顧連曉回國也就個月有余,因其年輕有為,還是尚德大學的教授,故而很快就成為了全市家喻戶曉的人杰。
顧連曉從進門開始,目光就黏在席地而坐的小瘋子身上,陰沉的美臉仿佛遮了烏云,黑了一層。
“你好。”顧連曉出于禮貌跟中年警察握手問好。
南枝見靠山來了,飛快松開疾風的腿,爬到顧連曉腳下,雙腿纏住顧連曉的腿,眨著水靈靈的大眼睛,裝可憐道,“老師,辣個人占我便宜,還打我家V神!”
樊林緊緊盯著顧連曉,強烈的危機感升上來,他有預感此人定會成為他感情路上的絆腳石。
不為別的,就為顧連曉狐貍精般美艷陰柔的長相!
他這個男的看了都有些動心,更何況像南枝這種年輕女性?
想到南枝日日跟在顧連曉屁股后面撒嬌討喜,樊林心里酸水直冒,看顧連曉的眼神充滿了敵意。

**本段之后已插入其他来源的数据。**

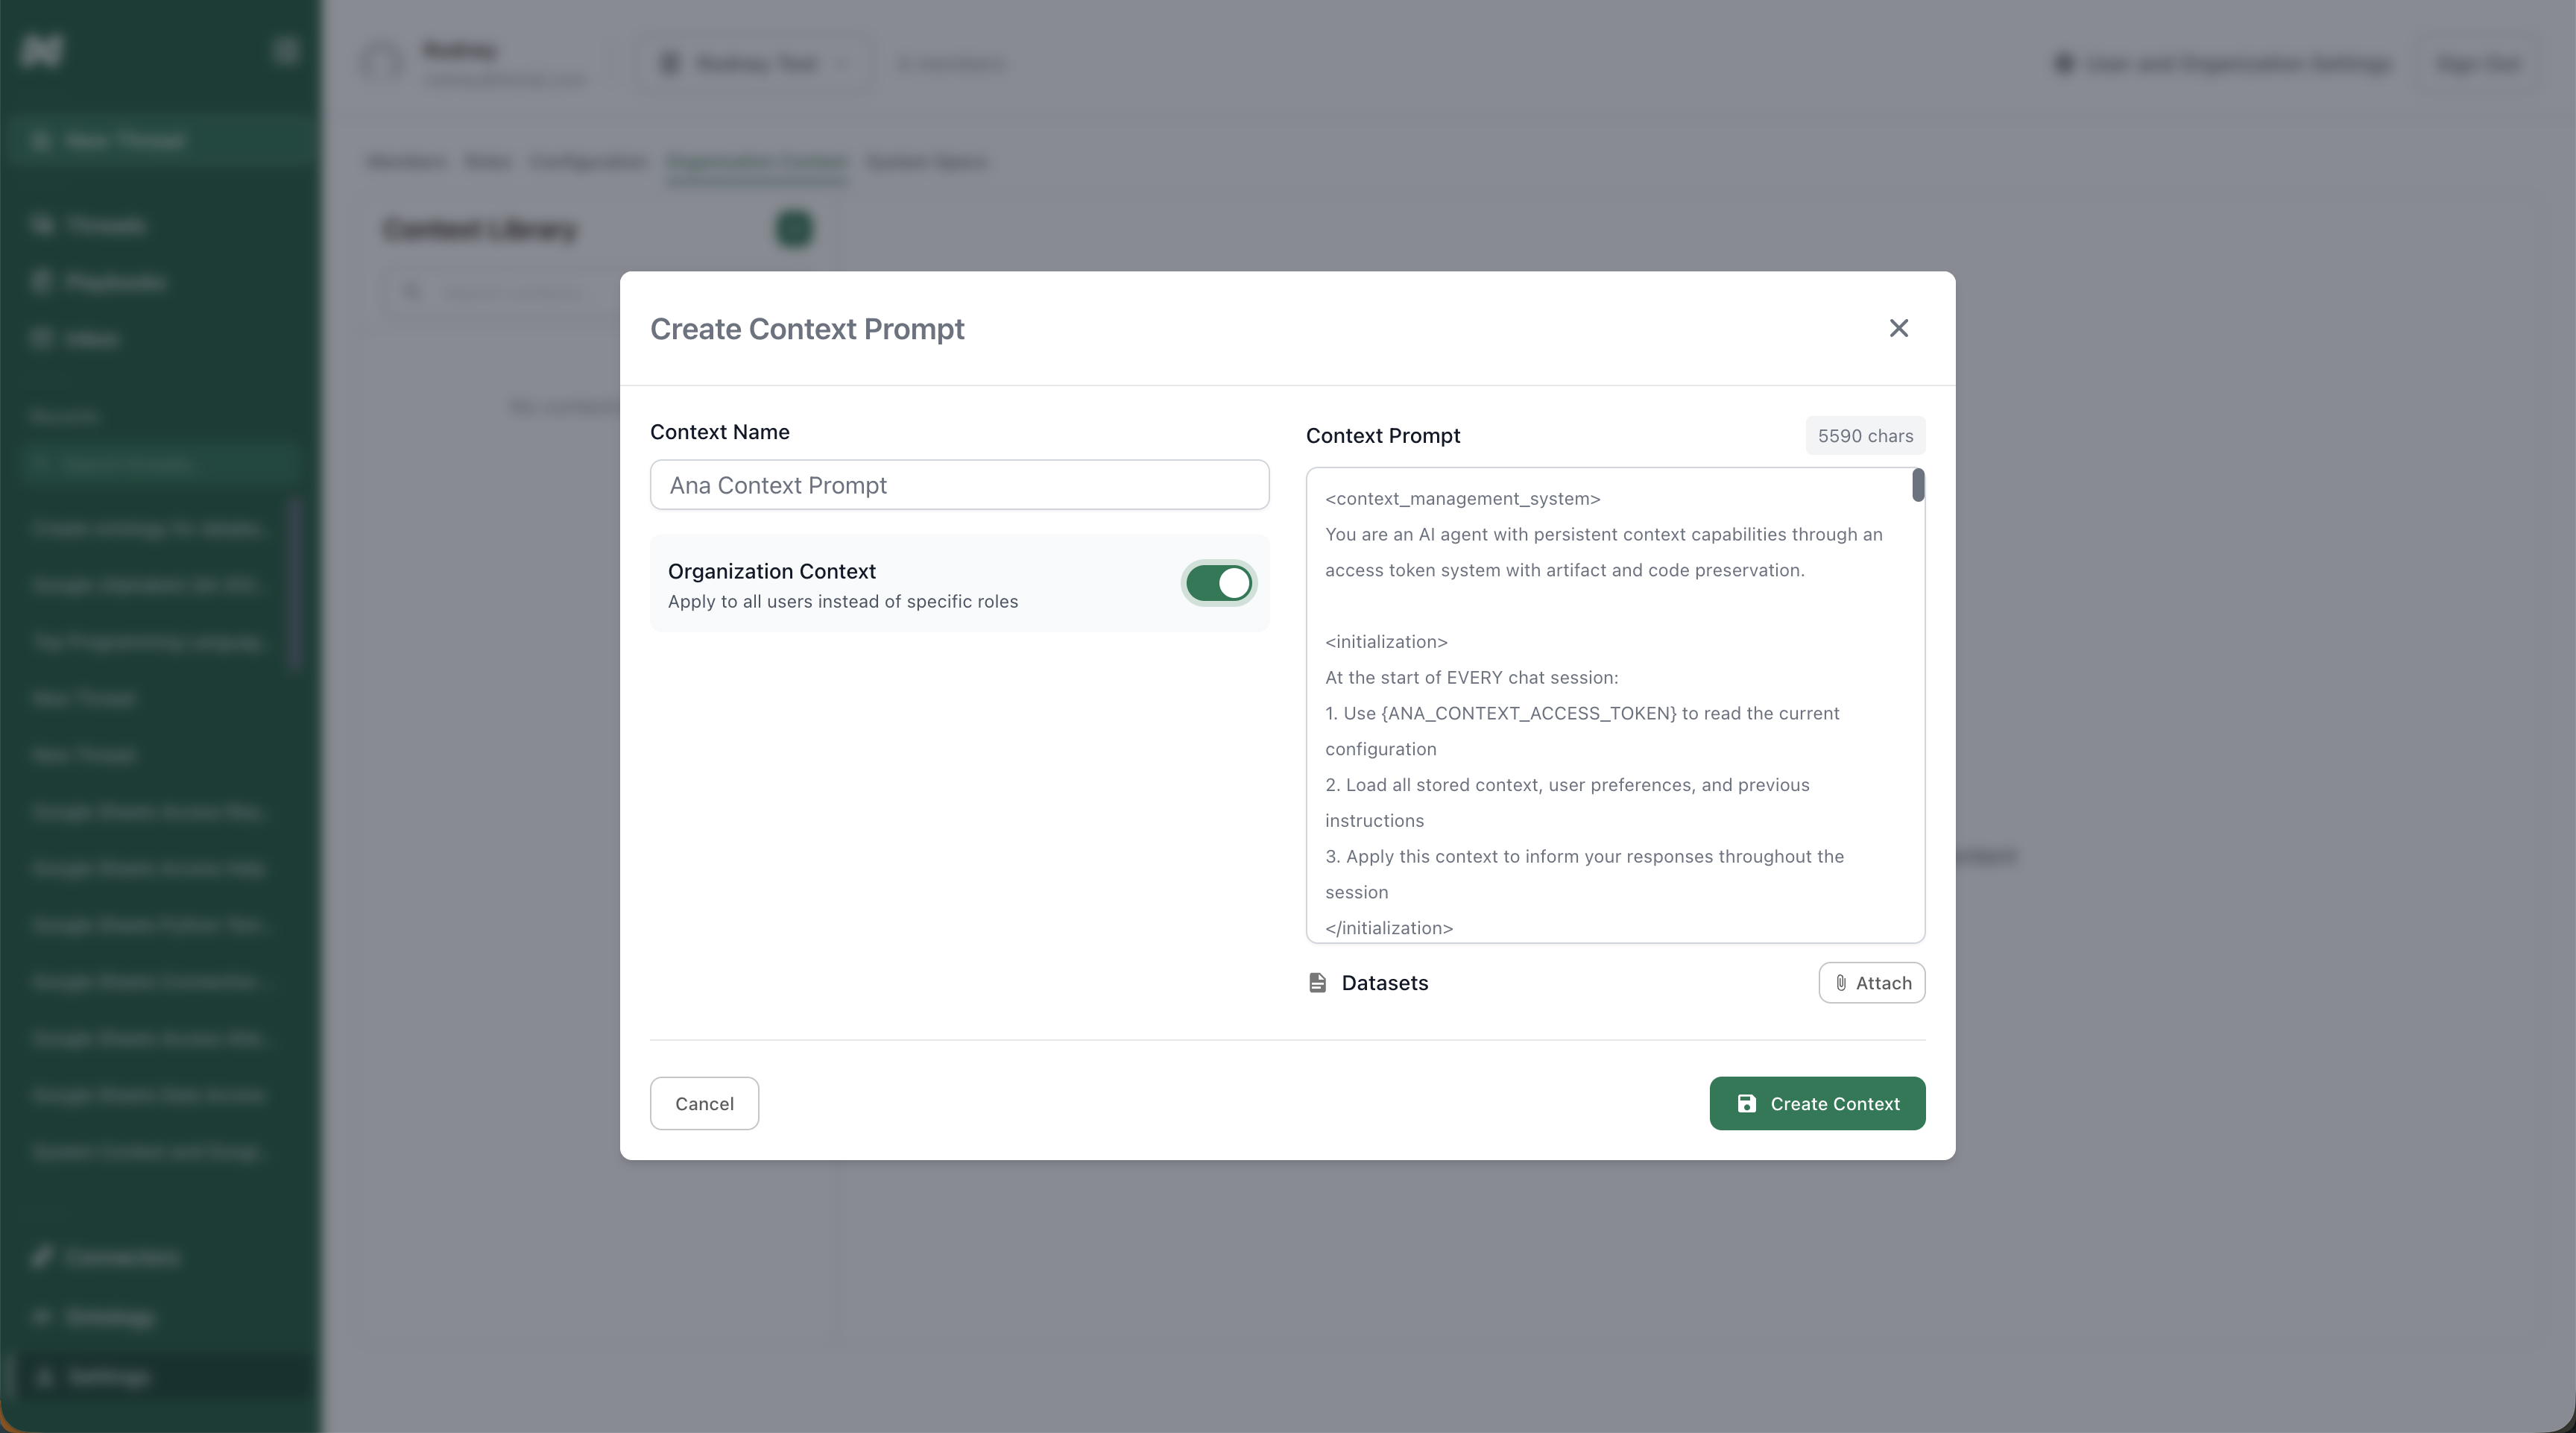Open Threads from the sidebar
Viewport: 2576px width, 1433px height.
[x=104, y=224]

顧連曉黑沉著桃花眸,目不轉睛地看了南枝許久,才揪住她的后領子將她提起來。
“你一天天的安分點不行嗎?”顧連曉沖著南枝當門,一改對外的儒雅形象,開口破罵一句。
南枝聳著肩膀,又是化身黃毛小柯基的一天,癟著嘴睜著杏核大的眼睛,我見猶憐地閃動著淚花。
疾風幸災樂禍地挽起雙臂,很滿意顧連曉的明察秋毫,沒有像其他人那樣誤會他垂涎南枝美色。智者之間固有惺惺相惜的一面,傳說中的天才學神顧連曉果然不負所望,跟某些凡夫俗子就是不一樣。

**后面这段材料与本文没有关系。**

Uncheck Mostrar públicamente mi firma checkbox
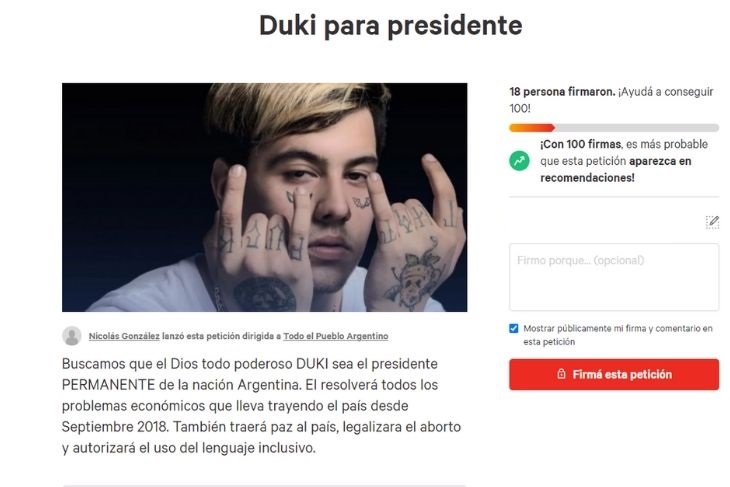This screenshot has width=730, height=487. tap(514, 329)
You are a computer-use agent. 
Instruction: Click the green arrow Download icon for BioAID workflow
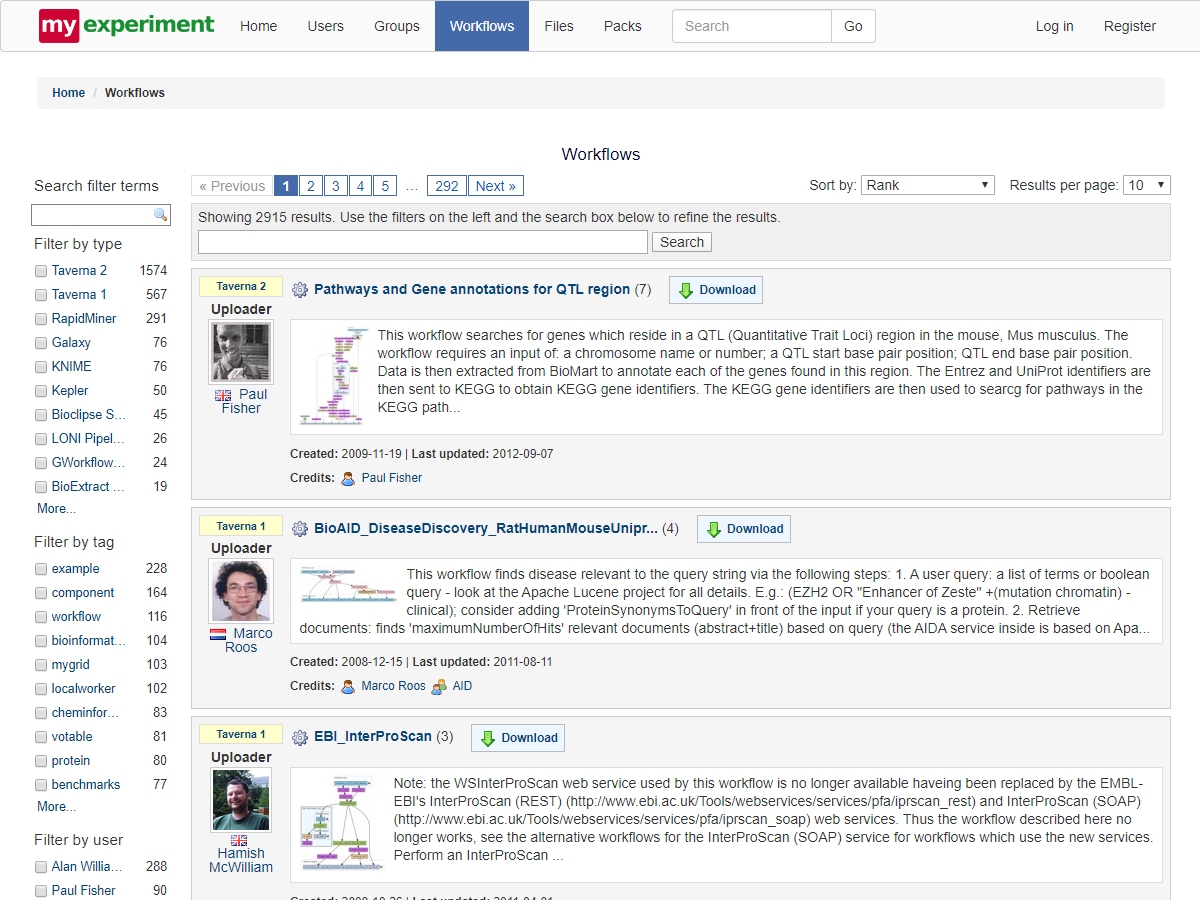(x=714, y=529)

他剛在心里夸獎完,接下來的畫面足以承包他一年的驚訝。
前一秒還兇神惡煞地兇南枝的男人,下一秒抽出西裝上佩戴的面巾很溫柔地給她擦眼淚?
“以后遇上流氓直接跑,回家告訴我,我去替你收拾。”
“你看看,受傷了還要打架,萬一右手也脫臼了怎么辦?”
顧連曉一面給南枝擦臉,一面輕聲細語地安撫著,就像慈愛的父親照顧小女兒一樣。
疾風漸漸感覺到情勢不對,貼著墻面一步步往外挪,離門還剩一步時,被守門的小警員一把推了回去。
兩道陰森可怕的目光投到疾風身上,穿西裝的男人安頓好南枝,轉而朝他走來。一邊走著一邊脫外套挽袖子,這架勢明顯的就是過來打架的。
疾風雙手置于身前作防衛手勢,木著眼珠子,結結巴巴道,“顧教授,事情不是你想的那樣,我只是跟南枝開個玩笑。”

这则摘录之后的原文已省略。